"We have been in negotiations all day with the Senate," House Speaker David Ralston told Channel 2's Richard Elliot. "We continue to be, and it's a process that's obviously taking time."
But House and Senate leaders know there isn't much time remaining to pass tax reform.
The plan calls for a reduction of state income tax from 6 percent to 4.5 percent. However, it also tosses away certain tax deductions and raises the sales tax on things like auto repairs and satellite TV. It does exempt manufacturing and other industries in an attempt to lure jobs to Georgia.
But Democratic leaders balked at the plan, saying when they looked closely at the numbers, they realized it was a tax increase on the middle class. House Minority Leader Rep.
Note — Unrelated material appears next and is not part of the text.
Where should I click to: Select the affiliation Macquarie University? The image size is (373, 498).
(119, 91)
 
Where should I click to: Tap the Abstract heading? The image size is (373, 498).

Stacy Abrams, D-Atlanta, told Elliot the plan did away with tax credits for Georgia households earning between $46,000 and $180,000 who itemize their deductions.
"The problem is its a tax cut paid by increasing taxes in this middle group," Abrams said.
Ralston said Abrams' concerns had been addressed but wouldn't go into detail about negotiations between the House and Senate. But one source told Elliot the hold up is over what taxpayers will or won't be able to deduct and what will or will not be included in the new sales tax.
The House adjourned for the day. Negotiations will continue and the House could take it up again Thursday.